* _What you should do_: Write out each of the following lines exactly, without changing anything.

* _The records_:
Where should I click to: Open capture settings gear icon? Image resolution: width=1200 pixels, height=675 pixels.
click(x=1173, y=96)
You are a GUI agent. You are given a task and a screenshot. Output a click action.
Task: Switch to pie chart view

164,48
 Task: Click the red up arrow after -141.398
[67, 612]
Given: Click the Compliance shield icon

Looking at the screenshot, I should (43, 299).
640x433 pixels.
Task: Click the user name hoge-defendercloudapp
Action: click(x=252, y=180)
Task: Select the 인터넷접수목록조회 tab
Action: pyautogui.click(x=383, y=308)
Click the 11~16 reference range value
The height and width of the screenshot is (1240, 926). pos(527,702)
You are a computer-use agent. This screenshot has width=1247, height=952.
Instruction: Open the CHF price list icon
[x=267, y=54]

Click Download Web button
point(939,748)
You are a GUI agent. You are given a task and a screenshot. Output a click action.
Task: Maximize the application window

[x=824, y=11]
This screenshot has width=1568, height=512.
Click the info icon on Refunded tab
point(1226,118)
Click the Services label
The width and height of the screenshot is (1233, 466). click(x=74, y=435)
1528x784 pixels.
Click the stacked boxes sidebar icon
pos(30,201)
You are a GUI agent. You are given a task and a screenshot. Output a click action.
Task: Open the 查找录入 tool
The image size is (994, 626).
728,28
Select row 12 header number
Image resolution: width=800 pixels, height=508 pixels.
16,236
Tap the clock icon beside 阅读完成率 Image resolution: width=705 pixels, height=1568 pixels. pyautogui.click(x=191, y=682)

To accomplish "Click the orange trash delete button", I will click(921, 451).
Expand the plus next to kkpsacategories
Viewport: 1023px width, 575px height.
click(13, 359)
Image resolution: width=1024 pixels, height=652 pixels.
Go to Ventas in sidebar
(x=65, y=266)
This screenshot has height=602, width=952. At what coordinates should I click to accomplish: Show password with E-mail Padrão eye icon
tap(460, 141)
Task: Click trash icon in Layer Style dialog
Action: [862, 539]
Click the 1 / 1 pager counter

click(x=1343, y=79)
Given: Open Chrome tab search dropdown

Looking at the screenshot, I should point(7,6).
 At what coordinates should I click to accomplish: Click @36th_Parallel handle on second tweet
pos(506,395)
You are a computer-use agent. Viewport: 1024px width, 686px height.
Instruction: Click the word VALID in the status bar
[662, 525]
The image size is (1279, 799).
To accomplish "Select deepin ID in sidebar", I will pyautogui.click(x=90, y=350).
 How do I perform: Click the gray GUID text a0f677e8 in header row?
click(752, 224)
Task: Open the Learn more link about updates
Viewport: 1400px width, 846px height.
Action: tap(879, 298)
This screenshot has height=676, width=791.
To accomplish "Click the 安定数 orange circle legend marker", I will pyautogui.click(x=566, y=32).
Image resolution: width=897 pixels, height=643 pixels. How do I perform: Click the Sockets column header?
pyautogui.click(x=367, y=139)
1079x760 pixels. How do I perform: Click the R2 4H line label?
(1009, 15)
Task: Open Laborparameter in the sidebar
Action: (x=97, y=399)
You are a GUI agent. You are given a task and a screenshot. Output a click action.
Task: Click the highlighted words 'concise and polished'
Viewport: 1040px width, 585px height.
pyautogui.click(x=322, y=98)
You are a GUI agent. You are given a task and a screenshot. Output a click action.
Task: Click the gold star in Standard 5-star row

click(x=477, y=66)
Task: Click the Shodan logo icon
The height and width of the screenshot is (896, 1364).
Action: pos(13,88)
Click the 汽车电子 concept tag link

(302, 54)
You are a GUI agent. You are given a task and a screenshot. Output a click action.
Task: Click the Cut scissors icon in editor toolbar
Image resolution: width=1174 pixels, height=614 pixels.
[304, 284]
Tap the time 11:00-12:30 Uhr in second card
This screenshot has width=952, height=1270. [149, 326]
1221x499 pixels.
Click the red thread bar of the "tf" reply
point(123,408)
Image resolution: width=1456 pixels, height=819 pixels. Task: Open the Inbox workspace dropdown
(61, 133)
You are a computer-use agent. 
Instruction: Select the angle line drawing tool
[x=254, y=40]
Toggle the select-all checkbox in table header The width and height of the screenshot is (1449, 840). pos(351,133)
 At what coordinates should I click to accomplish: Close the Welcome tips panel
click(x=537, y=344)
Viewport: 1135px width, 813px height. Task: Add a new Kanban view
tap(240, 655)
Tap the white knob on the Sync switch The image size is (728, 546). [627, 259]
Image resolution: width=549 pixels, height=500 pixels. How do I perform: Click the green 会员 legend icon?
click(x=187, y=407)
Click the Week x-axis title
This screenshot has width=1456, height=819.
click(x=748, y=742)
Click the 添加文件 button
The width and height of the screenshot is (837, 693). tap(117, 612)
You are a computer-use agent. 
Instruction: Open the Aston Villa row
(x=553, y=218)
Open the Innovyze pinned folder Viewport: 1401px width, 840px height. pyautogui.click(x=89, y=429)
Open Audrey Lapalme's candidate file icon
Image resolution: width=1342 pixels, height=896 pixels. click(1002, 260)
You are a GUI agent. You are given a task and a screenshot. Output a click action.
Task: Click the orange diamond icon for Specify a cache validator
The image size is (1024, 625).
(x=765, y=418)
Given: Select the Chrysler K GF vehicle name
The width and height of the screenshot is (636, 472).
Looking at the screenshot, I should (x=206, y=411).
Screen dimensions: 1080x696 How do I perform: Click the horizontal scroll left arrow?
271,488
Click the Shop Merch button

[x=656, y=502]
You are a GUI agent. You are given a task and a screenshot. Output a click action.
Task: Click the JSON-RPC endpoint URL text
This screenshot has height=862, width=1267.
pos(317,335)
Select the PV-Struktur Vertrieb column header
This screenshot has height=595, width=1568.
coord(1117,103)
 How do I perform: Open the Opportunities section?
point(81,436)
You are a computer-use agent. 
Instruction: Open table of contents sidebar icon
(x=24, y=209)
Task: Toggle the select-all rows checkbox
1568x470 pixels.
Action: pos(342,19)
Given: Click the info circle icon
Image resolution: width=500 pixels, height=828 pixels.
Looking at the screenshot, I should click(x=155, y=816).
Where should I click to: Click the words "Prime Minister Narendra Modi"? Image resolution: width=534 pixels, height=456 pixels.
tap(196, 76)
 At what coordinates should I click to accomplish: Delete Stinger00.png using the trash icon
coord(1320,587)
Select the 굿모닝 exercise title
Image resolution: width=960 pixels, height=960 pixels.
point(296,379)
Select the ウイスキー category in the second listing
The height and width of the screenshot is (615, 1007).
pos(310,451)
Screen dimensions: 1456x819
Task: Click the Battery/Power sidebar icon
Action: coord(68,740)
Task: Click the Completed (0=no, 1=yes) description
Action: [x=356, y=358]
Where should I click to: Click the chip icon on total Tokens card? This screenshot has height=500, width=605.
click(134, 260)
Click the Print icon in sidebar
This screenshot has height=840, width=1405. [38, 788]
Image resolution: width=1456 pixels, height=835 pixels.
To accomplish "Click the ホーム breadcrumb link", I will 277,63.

* _Response_:
Where should I click to: Open capture settings gear icon? Image resolution: width=1200 pixels, height=675 pixels.
click(x=1173, y=96)
You are a GUI agent. You are given a task and a screenshot. Output a click action.
Task: Switch to pie chart view

164,48
 Task: Click the red up arrow after -141.398
[67, 612]
Given: Click the Compliance shield icon

Looking at the screenshot, I should (43, 299).
640x433 pixels.
Task: Click the user name hoge-defendercloudapp
Action: click(x=252, y=180)
Task: Select the 인터넷접수목록조회 tab
Action: pyautogui.click(x=383, y=308)
Click the 11~16 reference range value
The height and width of the screenshot is (1240, 926). pos(527,702)
You are a computer-use agent. This screenshot has width=1247, height=952.
Instruction: Open the CHF price list icon
[x=267, y=54]

Click Download Web button
point(939,748)
You are a GUI agent. You are given a task and a screenshot. Output a click action.
Task: Maximize the application window

[x=824, y=11]
This screenshot has width=1568, height=512.
Click the info icon on Refunded tab
point(1226,118)
Click the Services label
The width and height of the screenshot is (1233, 466). click(x=74, y=435)
1528x784 pixels.
Click the stacked boxes sidebar icon
pos(30,201)
You are a GUI agent. You are given a task and a screenshot. Output a click action.
Task: Open the 查找录入 tool
The image size is (994, 626).
728,28
Select row 12 header number
Image resolution: width=800 pixels, height=508 pixels.
16,236
Tap the clock icon beside 阅读完成率 Image resolution: width=705 pixels, height=1568 pixels. pyautogui.click(x=191, y=682)

To accomplish "Click the orange trash delete button", I will click(921, 451).
Expand the plus next to kkpsacategories
Viewport: 1023px width, 575px height.
click(13, 359)
Image resolution: width=1024 pixels, height=652 pixels.
Go to Ventas in sidebar
(x=65, y=266)
This screenshot has height=602, width=952. At what coordinates should I click to accomplish: Show password with E-mail Padrão eye icon
tap(460, 141)
Task: Click trash icon in Layer Style dialog
Action: [862, 539]
Click the 1 / 1 pager counter

click(x=1343, y=79)
Given: Open Chrome tab search dropdown

Looking at the screenshot, I should point(7,6).
 At what coordinates should I click to accomplish: Click @36th_Parallel handle on second tweet
pos(506,395)
You are a computer-use agent. Viewport: 1024px width, 686px height.
Instruction: Click the word VALID in the status bar
[662, 525]
The image size is (1279, 799).
To accomplish "Select deepin ID in sidebar", I will pyautogui.click(x=90, y=350).
 How do I perform: Click the gray GUID text a0f677e8 in header row?
click(752, 224)
Task: Open the Learn more link about updates
Viewport: 1400px width, 846px height.
Action: tap(879, 298)
This screenshot has height=676, width=791.
To accomplish "Click the 安定数 orange circle legend marker", I will pyautogui.click(x=566, y=32).
Image resolution: width=897 pixels, height=643 pixels. How do I perform: Click the Sockets column header?
pyautogui.click(x=367, y=139)
1079x760 pixels. How do I perform: Click the R2 4H line label?
(1009, 15)
Task: Open Laborparameter in the sidebar
Action: (x=97, y=399)
You are a GUI agent. You are given a task and a screenshot. Output a click action.
Task: Click the highlighted words 'concise and polished'
Viewport: 1040px width, 585px height.
pyautogui.click(x=322, y=98)
You are a GUI agent. You are given a task and a screenshot. Output a click action.
Task: Click the gold star in Standard 5-star row

click(x=477, y=66)
Task: Click the Shodan logo icon
The height and width of the screenshot is (896, 1364).
Action: pos(13,88)
Click the 汽车电子 concept tag link

(302, 54)
You are a GUI agent. You are given a task and a screenshot. Output a click action.
Task: Click the Cut scissors icon in editor toolbar
Image resolution: width=1174 pixels, height=614 pixels.
[304, 284]
Tap the time 11:00-12:30 Uhr in second card
This screenshot has width=952, height=1270. [149, 326]
1221x499 pixels.
Click the red thread bar of the "tf" reply
point(123,408)
Image resolution: width=1456 pixels, height=819 pixels. Task: Open the Inbox workspace dropdown
(61, 133)
You are a computer-use agent. 
Instruction: Select the angle line drawing tool
[x=254, y=40]
Toggle the select-all checkbox in table header The width and height of the screenshot is (1449, 840). pos(351,133)
 At what coordinates should I click to accomplish: Close the Welcome tips panel
click(x=537, y=344)
Viewport: 1135px width, 813px height. Task: Add a new Kanban view
tap(240, 655)
Tap the white knob on the Sync switch The image size is (728, 546). [627, 259]
Image resolution: width=549 pixels, height=500 pixels. How do I perform: Click the green 会员 legend icon?
click(x=187, y=407)
Click the Week x-axis title
This screenshot has width=1456, height=819.
click(x=748, y=742)
Click the 添加文件 button
The width and height of the screenshot is (837, 693). tap(117, 612)
You are a computer-use agent. 
Instruction: Open the Aston Villa row
(x=553, y=218)
Open the Innovyze pinned folder Viewport: 1401px width, 840px height. pyautogui.click(x=89, y=429)
Open Audrey Lapalme's candidate file icon
Image resolution: width=1342 pixels, height=896 pixels. click(1002, 260)
You are a GUI agent. You are given a task and a screenshot. Output a click action.
Task: Click the orange diamond icon for Specify a cache validator
The image size is (1024, 625).
(x=765, y=418)
Given: Select the Chrysler K GF vehicle name
The width and height of the screenshot is (636, 472).
Looking at the screenshot, I should (x=206, y=411).
Screen dimensions: 1080x696 How do I perform: Click the horizontal scroll left arrow?
271,488
Click the Shop Merch button

[x=656, y=502]
You are a GUI agent. You are given a task and a screenshot. Output a click action.
Task: Click the JSON-RPC endpoint URL text
This screenshot has height=862, width=1267.
pos(317,335)
Select the PV-Struktur Vertrieb column header
This screenshot has height=595, width=1568.
coord(1117,103)
 How do I perform: Open the Opportunities section?
point(81,436)
You are a computer-use agent. 
Instruction: Open table of contents sidebar icon
(x=24, y=209)
Task: Toggle the select-all rows checkbox
1568x470 pixels.
Action: pos(342,19)
Given: Click the info circle icon
Image resolution: width=500 pixels, height=828 pixels.
Looking at the screenshot, I should click(x=155, y=816).
Where should I click to: Click the words "Prime Minister Narendra Modi"? Image resolution: width=534 pixels, height=456 pixels.
tap(196, 76)
 At what coordinates should I click to accomplish: Delete Stinger00.png using the trash icon
coord(1320,587)
Select the 굿모닝 exercise title
Image resolution: width=960 pixels, height=960 pixels.
point(296,379)
Select the ウイスキー category in the second listing
The height and width of the screenshot is (615, 1007).
pos(310,451)
Screen dimensions: 1456x819
Task: Click the Battery/Power sidebar icon
Action: coord(68,740)
Task: Click the Completed (0=no, 1=yes) description
Action: [x=356, y=358]
Where should I click to: Click the chip icon on total Tokens card? This screenshot has height=500, width=605.
click(134, 260)
Click the Print icon in sidebar
This screenshot has height=840, width=1405. [38, 788]
Image resolution: width=1456 pixels, height=835 pixels.
To accomplish "Click the ホーム breadcrumb link", I will 277,63.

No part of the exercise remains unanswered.